PRD Commissioning Protocol
When is a capability ready to ship — and how do you prove it?
The team that builds a system is never the team that commissions it. The builder knows what they intended. The commissioner checks what actually shipped.
Maturity Levels
Every Mycelium capability is scored on a 5-level maturity scale:
| Level | Meaning | Evidence Required |
|---|---|---|
| L0 | Spec only | PRD written, no build |
| L1 | Schema + API | Backend exists, no interface |
| L2 | UI connected | Users can interact |
| L3 | Tested | Automated verification + intent spec passes |
| L4 | Commissioned | Independent verification against PRD criteria |
Status Vocabulary
Exact definitions. No synonyms. If engineering and dream team use different words for the same state, the report lies.

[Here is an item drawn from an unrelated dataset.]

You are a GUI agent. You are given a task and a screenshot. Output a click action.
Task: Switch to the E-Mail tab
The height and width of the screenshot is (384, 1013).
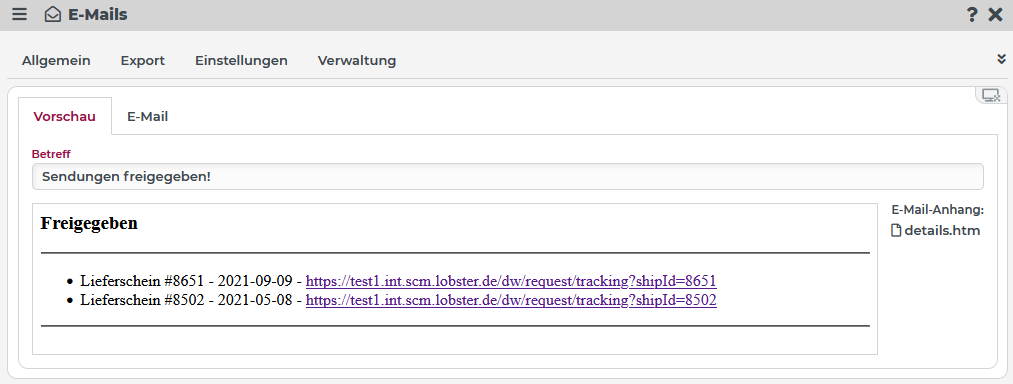point(147,116)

| Status | Meaning | Evidence | NOT the same as |
|---|---|---|---|
| Gap | Identified need, no PRD | Mentioned in another PRD or index | Spec |
| Spec | PRD written, features undefined or unscored | PRD index.md exists | Spec draft |
| Spec draft | PRD exists, features listed but incomplete | Feature table present, gaps noted | L0 |
| Spec complete | PRD fully specified, ready for engineering | All sections filled, scored | L0 |
| L0 | Features assessed, all scored as Gap | Feature table with Gap/Done per feature | Spec |
| L1 | Schema + API deployed | Backend responds, no UI | L0 |
| L2 | UI connected, users can interact | Pages render, forms submit | L1 |
| L3 | Tested, automated + intent verification | E2E tests pass, intent spec verified, evidence captured | L2 |
| L4 | Commissioned by independent verification | Commissioner grants after browser walkthrough | L3 |
The critical distinction: "Spec" means features haven't been individually assessed. "L0" means they HAVE been assessed and scored as Gap. A PRD at L0 has more structure than one at Spec — it knows exactly what's missing.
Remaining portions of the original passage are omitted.